## Text under study
=== Section Start ===

Brona Brejova, Daniel G. Brown, Ming Li, Tomas Vinar. ExonHunter: A Comprehensive Approach to Gene Finding . Technical Report CS-2004-57, School of Computer Science, University of Waterloo, 2004.

Download preprint: 04exonhunter-tr.pdf, 242Kb

Download from publisher: not available

Related web page: not available

Bibliography entry: BibTeX

See also: early version

Abstract:

We present ExonHunter, a new and comprehensive gene finder system that
outperforms existing systems, featuring several new ideas and
approaches.  Our system combines numerous sources of information
(genomic sequences, ESTs, and protein databases of related species)

=== Section End ===

## Instructions
- 1) Name all the authors of the technical report listed on the ExonHunter publication page.
- 2) On the ExonHunter publication page, duplicate word for word the part that opens with the words "Download from publisher: not" and closes with "of related species)".

## Information shown

=== Section Start ===

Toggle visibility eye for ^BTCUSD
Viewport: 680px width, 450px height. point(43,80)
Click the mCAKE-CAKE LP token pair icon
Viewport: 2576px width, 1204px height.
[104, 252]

=== Section End ===

## Solution set
- 1) Brona Brejova, Daniel G. Brown, Ming Li, Tomas Vinar

- 2)
Download from publisher: not available

Related web page: not available

Bibliography entry: BibTeX

See also: early version

Abstract:

We present ExonHunter, a new and comprehensive gene finder system that
outperforms existing systems, featuring several new ideas and
approaches.  Our system combines numerous sources of information
(genomic sequences, ESTs, and protein databases of related species)